Payin sedası gelse de sen hiç gelmesen
Men dinlesem kıyamete dek vuslat istemen
Bulsam izinle semtini ol semte irmesem
Aşsam zamanı hasretin encamı gelmeden
Aşkın üçüncü mertebesi "sevgilinin sevgisiyle sermest, sarhoş oluştur.
Aşkın kolları öyle güçlüdür ki; ne aşka tutunanlar ne de aşkta tutuklu kalanlar ondan kurtulamazlar. Karışan kafalarında aşka dair sonu gelmeyen sorular belirir.

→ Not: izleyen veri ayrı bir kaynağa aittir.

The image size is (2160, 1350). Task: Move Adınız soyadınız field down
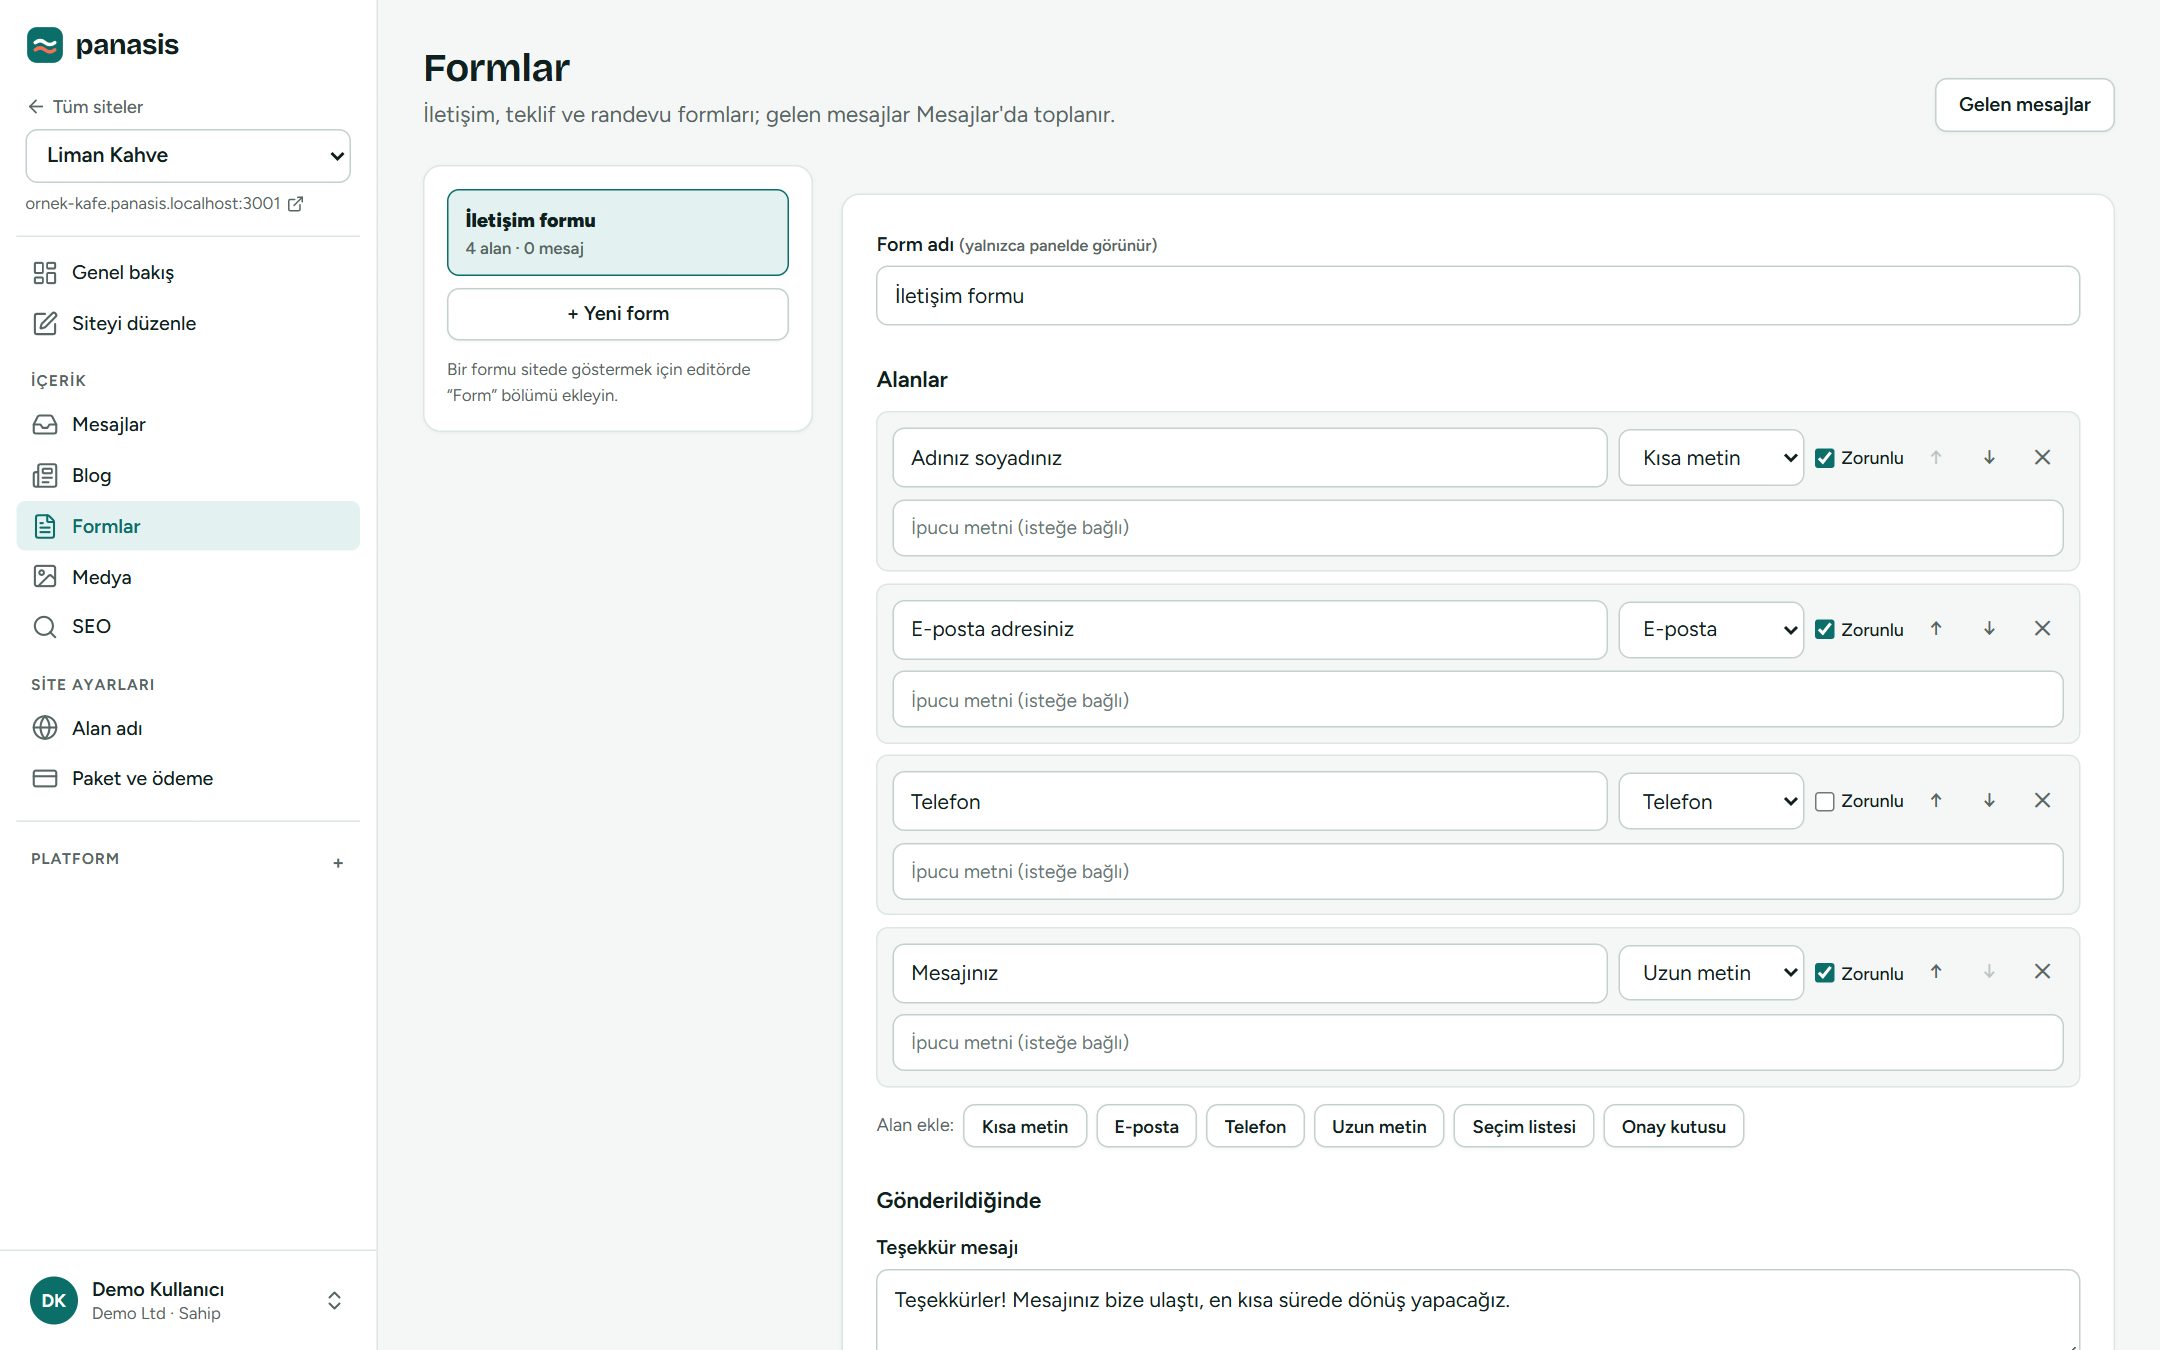point(1989,458)
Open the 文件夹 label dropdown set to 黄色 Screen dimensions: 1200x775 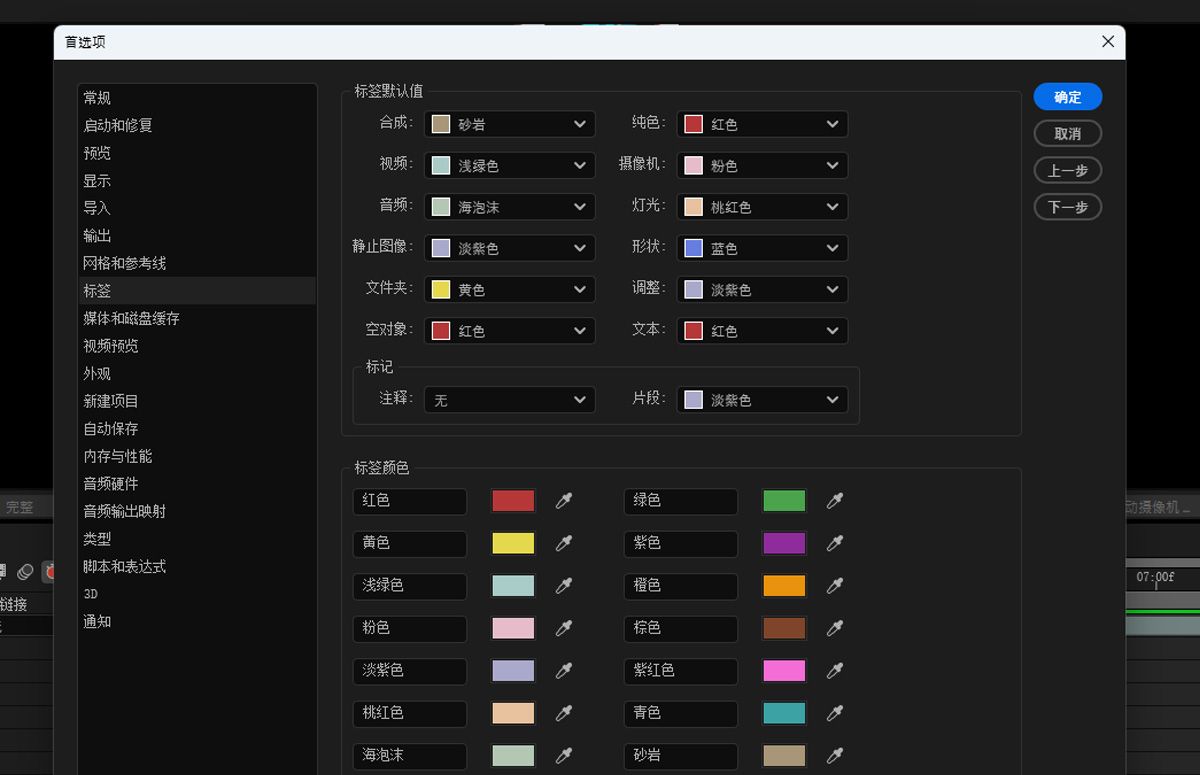point(509,289)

Aşk mıdır cân u dil mülkünü yağma eyleyen
Aşk mıdır sînemin içre gelip câ eyleyen
Aşk mıdır boynuma takıp belâ zincîrini
Gezdirip Mecnûnleyin âlemde rüsvâ eyleyen
(Muhibbî – Kanuni Sultan Süleyman )
Dördüncü Mertebe "kötü huylardan arınma ve güzel huylarla donanma suretiyle sevgiliye layık olmak ve ona yaklaşmak" aşamasıdır.
Beşinci Mertebede sevginin şiddeti ciddi boyutlara ulaşmıştır.
"ateş-i ak ile her-dem dil u can oda yanar
ger bir ah eyler isem iki cihan oda yanar (Cem Sultan)
Aşkın altıncı Altıncı Mertebe ’si "sevdalıyı çıldırtan sevgi" Sevgi çılgınlığıdır.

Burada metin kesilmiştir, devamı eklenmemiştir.